Passamos todos por processos na vida, como indivíduos e como grupos.
No caso específico das mulheres mais jovens, hoje em dia, intriga-me o
fato que, ao lado de expressões em que “útero” ocupa o lugar do “saco”
como exemplo de coragem (o que reconheço como verdade para as mulheres,
uma vez que dar à luz sempre foi um indício da força do sexo feminino
que me encanta), a tendência a recusar a função em si do útero (gerar
filhos) seja crescente.
Mas, para além do fato evidente de que as pessoas podem fazer o que quiserem com seus corpos (vamos deixar isso claro antes que algum inteligentinho venha encher o nosso saco), um novo fenômeno me chamou atenção nos últimos tempos: o antinatalismo.
Você não sabe o que é? Não, nada tem a ver com algo contra o Natal cristão, apesar de, sim, ter a ver com a ideia de ser contra o nascimento de crianças.
Antinatalismo, aparentemente, surgido entre europeias entediadas (como quase todo europeu), é o seguinte: mulheres jovens tiram o útero logo cedo a fim de marcar sua recusa à maternidade como ato ético sublime. Sim: arrancar o útero como ética.
Há algum tempo tenho evitado a palavra ética, como também as palavras energia e cabala, porque, de tanto serem usadas, já não significam nada. Mas confesso que o uso da palavra “ética” ao lado de “arrancar o útero” me parece incomum.
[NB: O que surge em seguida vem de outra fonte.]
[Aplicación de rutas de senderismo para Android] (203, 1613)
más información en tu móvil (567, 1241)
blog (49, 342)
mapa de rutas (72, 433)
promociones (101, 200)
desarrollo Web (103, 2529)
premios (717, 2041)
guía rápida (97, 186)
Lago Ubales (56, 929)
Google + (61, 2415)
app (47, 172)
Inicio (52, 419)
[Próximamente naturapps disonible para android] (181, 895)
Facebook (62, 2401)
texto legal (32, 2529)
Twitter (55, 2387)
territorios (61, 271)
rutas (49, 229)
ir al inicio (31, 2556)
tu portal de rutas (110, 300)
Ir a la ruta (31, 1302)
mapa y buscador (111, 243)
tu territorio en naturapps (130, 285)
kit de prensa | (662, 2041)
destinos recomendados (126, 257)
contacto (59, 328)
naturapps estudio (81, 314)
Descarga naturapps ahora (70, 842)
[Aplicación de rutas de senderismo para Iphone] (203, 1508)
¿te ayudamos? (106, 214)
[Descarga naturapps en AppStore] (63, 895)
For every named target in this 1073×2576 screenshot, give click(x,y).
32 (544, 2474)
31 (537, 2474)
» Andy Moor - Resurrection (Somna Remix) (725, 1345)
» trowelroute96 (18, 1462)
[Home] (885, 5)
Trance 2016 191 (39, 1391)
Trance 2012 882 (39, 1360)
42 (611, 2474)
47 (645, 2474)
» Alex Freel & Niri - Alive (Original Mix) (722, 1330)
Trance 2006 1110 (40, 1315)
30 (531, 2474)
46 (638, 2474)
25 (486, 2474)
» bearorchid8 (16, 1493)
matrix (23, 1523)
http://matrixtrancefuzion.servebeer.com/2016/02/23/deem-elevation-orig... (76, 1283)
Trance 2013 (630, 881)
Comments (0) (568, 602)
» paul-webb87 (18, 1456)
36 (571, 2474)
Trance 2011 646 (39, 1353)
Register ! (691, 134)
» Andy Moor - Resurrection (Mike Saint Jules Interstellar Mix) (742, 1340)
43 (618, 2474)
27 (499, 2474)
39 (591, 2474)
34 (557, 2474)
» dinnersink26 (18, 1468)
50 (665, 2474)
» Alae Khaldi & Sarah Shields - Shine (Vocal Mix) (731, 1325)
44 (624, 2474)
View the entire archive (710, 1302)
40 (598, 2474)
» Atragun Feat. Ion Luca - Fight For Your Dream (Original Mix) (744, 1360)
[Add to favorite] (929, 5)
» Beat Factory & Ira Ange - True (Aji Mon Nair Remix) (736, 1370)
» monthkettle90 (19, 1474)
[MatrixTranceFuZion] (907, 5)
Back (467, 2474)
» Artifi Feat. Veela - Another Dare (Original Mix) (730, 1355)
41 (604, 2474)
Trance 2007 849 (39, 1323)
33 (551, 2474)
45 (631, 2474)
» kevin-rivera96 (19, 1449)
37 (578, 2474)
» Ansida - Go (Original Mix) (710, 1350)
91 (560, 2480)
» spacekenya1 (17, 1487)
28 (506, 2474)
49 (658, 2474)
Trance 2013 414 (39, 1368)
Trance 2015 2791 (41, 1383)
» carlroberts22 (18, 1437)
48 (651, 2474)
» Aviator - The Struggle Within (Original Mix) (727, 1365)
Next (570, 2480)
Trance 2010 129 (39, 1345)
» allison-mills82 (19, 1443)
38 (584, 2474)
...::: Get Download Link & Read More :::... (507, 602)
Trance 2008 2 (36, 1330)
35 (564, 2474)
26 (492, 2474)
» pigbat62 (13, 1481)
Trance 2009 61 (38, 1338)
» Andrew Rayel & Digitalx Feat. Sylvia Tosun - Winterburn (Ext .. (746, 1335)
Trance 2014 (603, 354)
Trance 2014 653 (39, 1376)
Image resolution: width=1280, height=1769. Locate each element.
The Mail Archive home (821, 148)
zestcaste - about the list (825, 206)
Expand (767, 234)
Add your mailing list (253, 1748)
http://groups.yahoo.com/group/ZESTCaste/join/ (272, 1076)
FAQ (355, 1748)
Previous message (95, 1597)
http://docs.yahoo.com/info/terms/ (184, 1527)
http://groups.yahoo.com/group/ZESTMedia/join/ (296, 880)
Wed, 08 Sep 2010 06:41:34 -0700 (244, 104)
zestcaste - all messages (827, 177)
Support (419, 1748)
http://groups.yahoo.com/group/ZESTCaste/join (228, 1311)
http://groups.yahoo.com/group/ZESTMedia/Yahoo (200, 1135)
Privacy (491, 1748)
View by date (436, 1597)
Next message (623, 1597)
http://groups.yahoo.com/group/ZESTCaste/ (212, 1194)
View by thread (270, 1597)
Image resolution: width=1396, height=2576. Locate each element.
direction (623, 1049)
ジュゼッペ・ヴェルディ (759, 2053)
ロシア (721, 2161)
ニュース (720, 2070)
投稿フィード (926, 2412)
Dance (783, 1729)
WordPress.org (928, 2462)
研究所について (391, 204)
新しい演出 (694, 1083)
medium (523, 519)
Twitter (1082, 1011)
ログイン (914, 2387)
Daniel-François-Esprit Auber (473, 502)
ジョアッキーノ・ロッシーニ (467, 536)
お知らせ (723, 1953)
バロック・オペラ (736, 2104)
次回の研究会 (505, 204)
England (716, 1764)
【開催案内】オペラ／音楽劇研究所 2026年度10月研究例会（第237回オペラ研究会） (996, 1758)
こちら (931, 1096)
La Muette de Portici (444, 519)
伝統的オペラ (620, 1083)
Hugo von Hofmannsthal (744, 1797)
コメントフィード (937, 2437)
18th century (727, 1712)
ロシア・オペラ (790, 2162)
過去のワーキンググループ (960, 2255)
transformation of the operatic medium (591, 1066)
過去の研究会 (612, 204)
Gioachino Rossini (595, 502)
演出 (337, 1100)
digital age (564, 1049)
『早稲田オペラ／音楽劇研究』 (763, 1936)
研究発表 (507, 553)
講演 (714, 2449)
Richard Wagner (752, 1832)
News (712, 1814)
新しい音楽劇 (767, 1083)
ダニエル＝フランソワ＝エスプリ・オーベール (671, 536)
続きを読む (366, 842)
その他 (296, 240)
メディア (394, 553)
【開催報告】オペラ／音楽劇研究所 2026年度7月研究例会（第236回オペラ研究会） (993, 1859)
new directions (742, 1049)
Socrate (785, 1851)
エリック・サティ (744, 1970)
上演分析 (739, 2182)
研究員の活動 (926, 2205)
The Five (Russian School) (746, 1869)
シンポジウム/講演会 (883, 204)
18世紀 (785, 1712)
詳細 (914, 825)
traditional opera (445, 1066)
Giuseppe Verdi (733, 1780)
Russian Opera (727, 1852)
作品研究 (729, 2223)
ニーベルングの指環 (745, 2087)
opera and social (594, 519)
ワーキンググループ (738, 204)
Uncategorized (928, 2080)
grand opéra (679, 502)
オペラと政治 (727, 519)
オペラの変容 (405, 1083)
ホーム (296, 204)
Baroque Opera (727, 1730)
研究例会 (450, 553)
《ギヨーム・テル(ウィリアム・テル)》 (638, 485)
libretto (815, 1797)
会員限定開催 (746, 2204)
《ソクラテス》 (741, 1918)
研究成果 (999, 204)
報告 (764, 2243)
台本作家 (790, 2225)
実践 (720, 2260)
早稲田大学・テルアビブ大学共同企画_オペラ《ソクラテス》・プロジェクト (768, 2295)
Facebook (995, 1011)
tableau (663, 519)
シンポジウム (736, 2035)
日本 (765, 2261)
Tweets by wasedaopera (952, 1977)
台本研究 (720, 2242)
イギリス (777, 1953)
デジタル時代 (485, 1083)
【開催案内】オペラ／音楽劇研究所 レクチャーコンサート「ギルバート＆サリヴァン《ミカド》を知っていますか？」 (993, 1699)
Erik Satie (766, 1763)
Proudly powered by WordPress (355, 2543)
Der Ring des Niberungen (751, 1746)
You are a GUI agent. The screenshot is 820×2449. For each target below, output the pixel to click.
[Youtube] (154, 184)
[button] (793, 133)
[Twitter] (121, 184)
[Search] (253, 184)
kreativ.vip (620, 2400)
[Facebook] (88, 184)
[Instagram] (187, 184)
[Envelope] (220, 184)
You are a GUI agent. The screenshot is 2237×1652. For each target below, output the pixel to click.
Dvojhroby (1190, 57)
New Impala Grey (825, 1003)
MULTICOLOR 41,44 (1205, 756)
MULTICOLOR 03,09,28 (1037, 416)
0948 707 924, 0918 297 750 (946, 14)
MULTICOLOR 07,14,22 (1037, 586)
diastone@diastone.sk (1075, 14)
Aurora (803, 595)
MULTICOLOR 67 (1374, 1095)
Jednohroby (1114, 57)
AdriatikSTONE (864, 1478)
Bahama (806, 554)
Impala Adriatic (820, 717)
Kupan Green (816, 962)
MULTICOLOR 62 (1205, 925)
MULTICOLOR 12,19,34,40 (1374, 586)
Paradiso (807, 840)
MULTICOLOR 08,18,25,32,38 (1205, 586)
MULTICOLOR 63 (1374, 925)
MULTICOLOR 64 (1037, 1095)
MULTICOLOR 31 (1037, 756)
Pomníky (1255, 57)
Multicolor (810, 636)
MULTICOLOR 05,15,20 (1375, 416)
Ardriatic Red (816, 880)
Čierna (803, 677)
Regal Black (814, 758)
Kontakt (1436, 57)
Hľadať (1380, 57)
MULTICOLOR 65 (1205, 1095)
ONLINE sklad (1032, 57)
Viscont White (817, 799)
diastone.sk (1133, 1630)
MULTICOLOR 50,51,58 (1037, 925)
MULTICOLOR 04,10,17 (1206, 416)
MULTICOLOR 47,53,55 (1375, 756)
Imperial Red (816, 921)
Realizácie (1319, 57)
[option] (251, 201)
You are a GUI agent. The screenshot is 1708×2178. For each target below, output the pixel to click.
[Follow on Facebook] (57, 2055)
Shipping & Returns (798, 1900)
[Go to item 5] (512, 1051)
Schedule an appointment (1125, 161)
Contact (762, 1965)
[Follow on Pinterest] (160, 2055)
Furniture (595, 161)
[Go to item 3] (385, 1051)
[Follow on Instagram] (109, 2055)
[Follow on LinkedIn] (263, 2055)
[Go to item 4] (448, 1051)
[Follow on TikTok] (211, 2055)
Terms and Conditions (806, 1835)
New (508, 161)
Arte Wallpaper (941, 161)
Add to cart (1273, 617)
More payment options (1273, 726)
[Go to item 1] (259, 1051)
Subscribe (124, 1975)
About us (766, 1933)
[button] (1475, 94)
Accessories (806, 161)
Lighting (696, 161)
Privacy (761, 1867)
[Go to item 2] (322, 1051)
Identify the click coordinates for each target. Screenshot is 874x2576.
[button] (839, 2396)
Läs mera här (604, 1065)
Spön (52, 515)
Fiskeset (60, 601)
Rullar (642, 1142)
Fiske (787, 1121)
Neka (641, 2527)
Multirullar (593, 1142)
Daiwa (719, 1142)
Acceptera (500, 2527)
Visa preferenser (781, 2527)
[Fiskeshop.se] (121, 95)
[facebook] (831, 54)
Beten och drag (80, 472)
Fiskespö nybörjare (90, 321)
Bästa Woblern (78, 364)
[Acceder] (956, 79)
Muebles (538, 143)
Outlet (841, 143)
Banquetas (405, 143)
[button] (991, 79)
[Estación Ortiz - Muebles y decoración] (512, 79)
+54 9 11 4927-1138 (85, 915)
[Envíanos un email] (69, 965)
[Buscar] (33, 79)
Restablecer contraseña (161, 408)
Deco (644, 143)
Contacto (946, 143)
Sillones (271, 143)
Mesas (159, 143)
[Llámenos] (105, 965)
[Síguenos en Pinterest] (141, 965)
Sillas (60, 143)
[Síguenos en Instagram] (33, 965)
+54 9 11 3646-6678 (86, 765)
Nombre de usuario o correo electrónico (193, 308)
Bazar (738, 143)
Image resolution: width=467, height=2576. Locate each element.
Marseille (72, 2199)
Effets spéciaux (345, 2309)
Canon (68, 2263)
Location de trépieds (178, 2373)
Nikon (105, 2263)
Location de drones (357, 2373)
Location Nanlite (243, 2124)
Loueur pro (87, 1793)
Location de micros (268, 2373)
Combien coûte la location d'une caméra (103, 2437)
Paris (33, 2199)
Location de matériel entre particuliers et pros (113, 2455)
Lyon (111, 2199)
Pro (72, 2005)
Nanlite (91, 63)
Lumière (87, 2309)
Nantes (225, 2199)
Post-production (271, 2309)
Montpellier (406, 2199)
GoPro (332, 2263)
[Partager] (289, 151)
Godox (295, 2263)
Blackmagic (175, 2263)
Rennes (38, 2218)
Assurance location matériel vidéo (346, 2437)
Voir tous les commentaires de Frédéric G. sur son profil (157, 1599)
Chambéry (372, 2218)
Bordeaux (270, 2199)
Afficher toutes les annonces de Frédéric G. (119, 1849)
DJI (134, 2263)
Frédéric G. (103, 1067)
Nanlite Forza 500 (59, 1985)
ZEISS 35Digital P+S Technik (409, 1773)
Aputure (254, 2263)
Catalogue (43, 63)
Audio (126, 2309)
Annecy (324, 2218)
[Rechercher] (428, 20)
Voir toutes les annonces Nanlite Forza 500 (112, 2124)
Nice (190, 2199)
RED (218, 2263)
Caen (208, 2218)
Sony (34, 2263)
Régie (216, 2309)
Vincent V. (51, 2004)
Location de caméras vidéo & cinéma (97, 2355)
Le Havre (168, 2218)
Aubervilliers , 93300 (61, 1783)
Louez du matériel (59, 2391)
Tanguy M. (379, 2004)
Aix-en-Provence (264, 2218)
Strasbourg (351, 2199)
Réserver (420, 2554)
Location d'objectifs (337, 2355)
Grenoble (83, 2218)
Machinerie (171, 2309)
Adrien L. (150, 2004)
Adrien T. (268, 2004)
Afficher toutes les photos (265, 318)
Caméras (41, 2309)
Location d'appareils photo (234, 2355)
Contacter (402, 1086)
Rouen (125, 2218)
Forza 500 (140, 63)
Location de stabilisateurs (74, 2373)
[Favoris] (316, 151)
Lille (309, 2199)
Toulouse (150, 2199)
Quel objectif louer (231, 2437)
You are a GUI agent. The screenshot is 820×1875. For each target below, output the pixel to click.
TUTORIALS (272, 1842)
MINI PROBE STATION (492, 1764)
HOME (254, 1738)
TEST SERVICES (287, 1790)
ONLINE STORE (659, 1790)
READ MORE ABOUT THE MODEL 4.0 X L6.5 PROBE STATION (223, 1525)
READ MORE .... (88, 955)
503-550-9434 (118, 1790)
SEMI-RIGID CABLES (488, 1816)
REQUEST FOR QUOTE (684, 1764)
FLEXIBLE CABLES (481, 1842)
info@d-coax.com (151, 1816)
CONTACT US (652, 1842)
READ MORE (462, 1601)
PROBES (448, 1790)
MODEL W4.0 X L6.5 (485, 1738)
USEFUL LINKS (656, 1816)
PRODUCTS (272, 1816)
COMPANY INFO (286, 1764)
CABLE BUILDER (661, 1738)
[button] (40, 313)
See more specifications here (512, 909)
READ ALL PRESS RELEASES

Por que uma menina chegaria à conclusão que deve tirar o útero para ser ética?
Claro que não ter filhos pode ser visto como algo bom de várias formas, algumas confessáveis, outras inconfessáveis.
As confessáveis, que me soam falsas, são do tipo: não vou ter filhos porque já tem criança demais no mundo, melhor adotar uma pobre, a espécie humana é excessivamente predadora, logo, melhor sumir da face da Terra, deixemos o planeta para golfinhos e baratas, são tão fofos!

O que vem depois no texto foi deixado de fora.